Sky Tower 41 is a 41-story skyscraper in Kaminoyama, Yamagata Prefecture, Japan. The tallest building in Yamagata Prefecture, Sky Tower 41 is known for standing out against its rural surroundings, including rice fields adjacent to it.

==Overview==
The building is a condominium with 41 floors above ground and 389 units in total. It is located on the right bank of Sugawa, a river flowing through Kaminoyama City. The building was developed and sold by Yamaman Urban Front, an affiliate of Yamaman, a Tokyo-based real estate developer known for the development of Yūkarigaoka new town in Sakura, Chiba.
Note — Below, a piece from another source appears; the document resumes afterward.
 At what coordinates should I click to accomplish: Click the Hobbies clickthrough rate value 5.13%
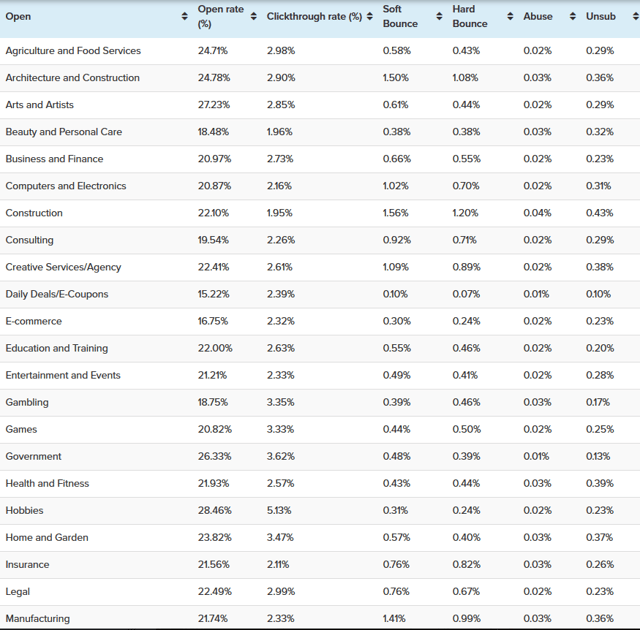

Despite restrictions on construction and development, the condominium site was exempted from zoning restrictions by the former governor of Yamagata Prefecture who was related to the owner of the land.

Each dwelling unit was designed for families with an area of 70 to 110 square meters and was promoted for a location for commuting to the city of Yamagata, which is approximately 20 minutes away by car. However, only a few units sold for the asking price and Yamaman Urban Front went bankrupt on January 31, 2014.

Adjacent to the condominium is Yamagata Prefectural Kaminoyama Senior High School and Kaminoyama Municipal Minami Junior High School is located on the opposite bank of Sugawa River.